Short problem: Resume the passage on skrub DataOps, continuing directly after its final line of code.

***** Passage *****

Building extensive pipelines with DataOps

Skrub DataOps

  • Extend the scikit-learn machinery to multi-table operations
  • Take care of data leakage
  • Track all operations with a computational graph (a Data Ops plan)
  • Allow tuning any operation in the plan
  • Can be persisted and shared easily

How do DataOps work, though?

DataOps wrap around user operations, where user operations are:

  • any dataframe operation (e.g., merge, group by, aggregate etc.)
  • scikit-learn estimators (a Random Forest, RidgeCV etc.)
  • custom user code (load data from a path, fetch from an URL etc.)

Important

DataOps record user operations, so that they can later be replayed in the same order and with the same arguments on unseen data.

Starting with the DataOps

import skrub
data = skrub.datasets.fetch_credit_fraud()

baskets = skrub.var("baskets", data.baskets)
products = skrub.var("products", data.products) # add a new variable

X = baskets[["ID"]].skb.mark_as_X()
y = baskets["fraud_flag"].skb.mark_as_y()
  • baskets and products represent inputs to the pipeline.
  • Skrub tracks X and y so that training and test splits are never mixed.

Applying a transformer

from skrub import selectors as s

vectorizer = skrub.TableVectorizer(
    high_cardinality=skrub.StringEncoder()
)
vectorized_products = products.skb.apply(
    vectorizer, cols=s.all() - "basket_ID"
)

Executing dataframe operations

aggregated_products = vectorized_products.groupby(
    "basket_ID"
).agg("mean").reset_index()

features = X.merge(
    aggregated_products, left_on="ID", right_on="basket_ID"
)
features = features.drop(columns=["ID", "basket_ID"])

Applying a ML model

from sklearn.ensemble import ExtraTreesClassifier  
predictions = features.skb.apply(
    ExtraTreesClassifier(n_jobs=-1), y=y
)

Inspecting the Data Ops plan

predictions.skb.full_report()


Execution report

Each node:

  • Shows a preview of the data resulting from the operation
  • Reports the location in the code where the code is defined
  • Can include node names and descriptions
  • Shows the run time of each node

Exporting the plan in a learner

The Learner is an estimator that takes a dictionary as input rather than just X and y.

learner = predictions.skb.make_learner(fitted=True)

***** Information supplied *****

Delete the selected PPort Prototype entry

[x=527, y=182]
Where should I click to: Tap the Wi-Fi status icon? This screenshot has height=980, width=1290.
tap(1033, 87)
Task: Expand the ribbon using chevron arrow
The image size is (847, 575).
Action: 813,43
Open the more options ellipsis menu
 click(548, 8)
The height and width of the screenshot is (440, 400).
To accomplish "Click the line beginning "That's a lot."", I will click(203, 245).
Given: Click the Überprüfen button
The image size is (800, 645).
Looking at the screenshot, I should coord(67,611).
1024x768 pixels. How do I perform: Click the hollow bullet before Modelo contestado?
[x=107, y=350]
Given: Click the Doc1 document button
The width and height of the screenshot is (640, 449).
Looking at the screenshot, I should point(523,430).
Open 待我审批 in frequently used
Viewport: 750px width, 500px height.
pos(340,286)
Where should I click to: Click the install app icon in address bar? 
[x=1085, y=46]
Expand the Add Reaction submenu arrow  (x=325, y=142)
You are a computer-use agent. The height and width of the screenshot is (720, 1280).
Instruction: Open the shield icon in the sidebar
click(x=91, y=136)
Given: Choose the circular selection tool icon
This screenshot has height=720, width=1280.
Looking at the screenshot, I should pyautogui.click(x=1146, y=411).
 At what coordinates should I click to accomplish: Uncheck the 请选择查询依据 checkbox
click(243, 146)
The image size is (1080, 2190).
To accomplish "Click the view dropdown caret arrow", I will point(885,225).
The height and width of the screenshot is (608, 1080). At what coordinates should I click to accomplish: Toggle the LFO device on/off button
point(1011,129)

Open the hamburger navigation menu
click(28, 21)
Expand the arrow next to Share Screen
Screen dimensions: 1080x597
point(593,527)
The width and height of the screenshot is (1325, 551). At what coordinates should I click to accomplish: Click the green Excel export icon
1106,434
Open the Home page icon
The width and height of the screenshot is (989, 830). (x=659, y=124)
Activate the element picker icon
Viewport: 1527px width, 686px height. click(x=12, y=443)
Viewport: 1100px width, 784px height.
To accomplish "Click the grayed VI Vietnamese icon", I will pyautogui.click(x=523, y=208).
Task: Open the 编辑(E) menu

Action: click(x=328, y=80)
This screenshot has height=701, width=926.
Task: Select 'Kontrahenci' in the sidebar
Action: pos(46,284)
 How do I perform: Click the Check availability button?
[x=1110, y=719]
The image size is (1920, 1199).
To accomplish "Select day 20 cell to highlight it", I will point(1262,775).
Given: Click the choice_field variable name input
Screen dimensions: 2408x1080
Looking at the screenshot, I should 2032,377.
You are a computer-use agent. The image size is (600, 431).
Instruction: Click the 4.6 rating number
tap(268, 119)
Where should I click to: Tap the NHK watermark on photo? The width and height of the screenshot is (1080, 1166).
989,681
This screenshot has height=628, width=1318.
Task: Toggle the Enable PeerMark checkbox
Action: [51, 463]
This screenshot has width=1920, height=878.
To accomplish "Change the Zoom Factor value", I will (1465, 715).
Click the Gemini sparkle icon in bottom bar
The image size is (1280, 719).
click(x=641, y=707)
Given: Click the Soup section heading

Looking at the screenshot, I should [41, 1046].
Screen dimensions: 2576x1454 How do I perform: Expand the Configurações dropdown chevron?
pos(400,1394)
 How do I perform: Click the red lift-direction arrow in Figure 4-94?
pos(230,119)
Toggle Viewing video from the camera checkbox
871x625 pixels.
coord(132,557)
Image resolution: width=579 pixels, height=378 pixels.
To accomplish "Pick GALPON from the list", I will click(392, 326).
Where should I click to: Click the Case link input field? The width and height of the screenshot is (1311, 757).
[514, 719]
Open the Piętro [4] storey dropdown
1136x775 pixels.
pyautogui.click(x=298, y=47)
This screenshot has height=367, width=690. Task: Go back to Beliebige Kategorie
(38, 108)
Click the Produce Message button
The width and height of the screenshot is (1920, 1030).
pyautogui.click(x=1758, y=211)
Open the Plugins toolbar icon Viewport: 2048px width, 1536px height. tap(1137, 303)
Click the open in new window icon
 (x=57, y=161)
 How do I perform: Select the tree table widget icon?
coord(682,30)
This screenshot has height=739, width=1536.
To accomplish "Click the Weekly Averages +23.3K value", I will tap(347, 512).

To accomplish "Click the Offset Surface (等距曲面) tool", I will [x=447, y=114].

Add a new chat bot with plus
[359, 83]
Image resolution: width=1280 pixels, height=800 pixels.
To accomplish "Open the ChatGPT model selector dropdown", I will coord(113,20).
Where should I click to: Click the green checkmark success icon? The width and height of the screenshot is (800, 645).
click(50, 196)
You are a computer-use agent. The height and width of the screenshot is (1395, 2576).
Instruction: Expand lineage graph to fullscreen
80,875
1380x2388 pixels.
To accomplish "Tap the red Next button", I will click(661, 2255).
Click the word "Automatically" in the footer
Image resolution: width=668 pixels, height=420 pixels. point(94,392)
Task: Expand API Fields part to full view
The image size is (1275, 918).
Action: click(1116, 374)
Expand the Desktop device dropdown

*****

Response to the task:
Then, the learner can be pickled …

import pickle 

learner_bytes = pickle.dumps(learner)
import pickle

with open("learner.bin", "wb") as fp:
    pickle.dump(learner, fp)
loaded_learner = pickle.loads(learner_bytes)

… loaded and applied to new data:

with open("learner.bin", "rb") as fp:
    loaded_learner = pickle.load(fp)
data = skrub.datasets.fetch_credit_fraud(split="test")
new_baskets = data.baskets
new_products = data.products
loaded_learner.predict({"baskets": new_baskets, "products": new_products})

Tuning in scikit-learn can be complex

pipe = Pipeline([("dim_reduction", PCA()), ("regressor", Ridge())])
grid = [
    {
        "dim_reduction": [PCA()],
        "dim_reduction__n_components": [10, 20, 30],
        "regressor": [Ridge()],
        "regressor__alpha": loguniform(0.1, 10.0),
    },
    {
        "dim_reduction": [SelectKBest()],
        "dim_reduction__k": [10, 20, 30],
        "regressor": [Ridge()],
        "regressor__alpha": loguniform(0.1, 10.0),
    },
    {
        "dim_reduction": [PCA()],
        "dim_reduction__n_components": [10, 20, 30],
        "regressor": [RandomForestRegressor()],
        "regressor__n_estimators": loguniform(20, 200),
    },
    {
        "dim_reduction": [SelectKBest()],
        "dim_reduction__k": [10, 20, 30],
        "regressor": [RandomForestRegressor()],
        "regressor__n_estimators": loguniform(20, 200),
    },
]

Tuning with Data Ops is simple!

dim_reduction = X.skb.apply(
    skrub.choose_from(
        {
            "PCA": PCA(n_components=skrub.choose_int(10, 30)),
            "SelectKBest": SelectKBest(k=skrub.choose_int(10, 30))
        }, name="dim_reduction"
    )
)
regressor = dim_reduction.skb.apply(
    skrub.choose_from(
        {
            "Ridge": Ridge(alpha=skrub.choose_float(0.1, 10.0, log=True)),
            "RandomForest": RandomForestRegressor(
                n_estimators=skrub.choose_int(20, 200, log=True)
            )
        }, name="regressor"
    )
)

A parallel coordinate plot to explore hyperparameters

search = pred.skb.get_randomized_search(fitted=True)
search.plot_parallel_coord()
import os
from plotly.io import read_json
json_path = os.path.join("..", "data", "parallel_coordinates_hgbr.json")

fig = read_json(json_path)
fig.update_layout(margin=dict(l=200))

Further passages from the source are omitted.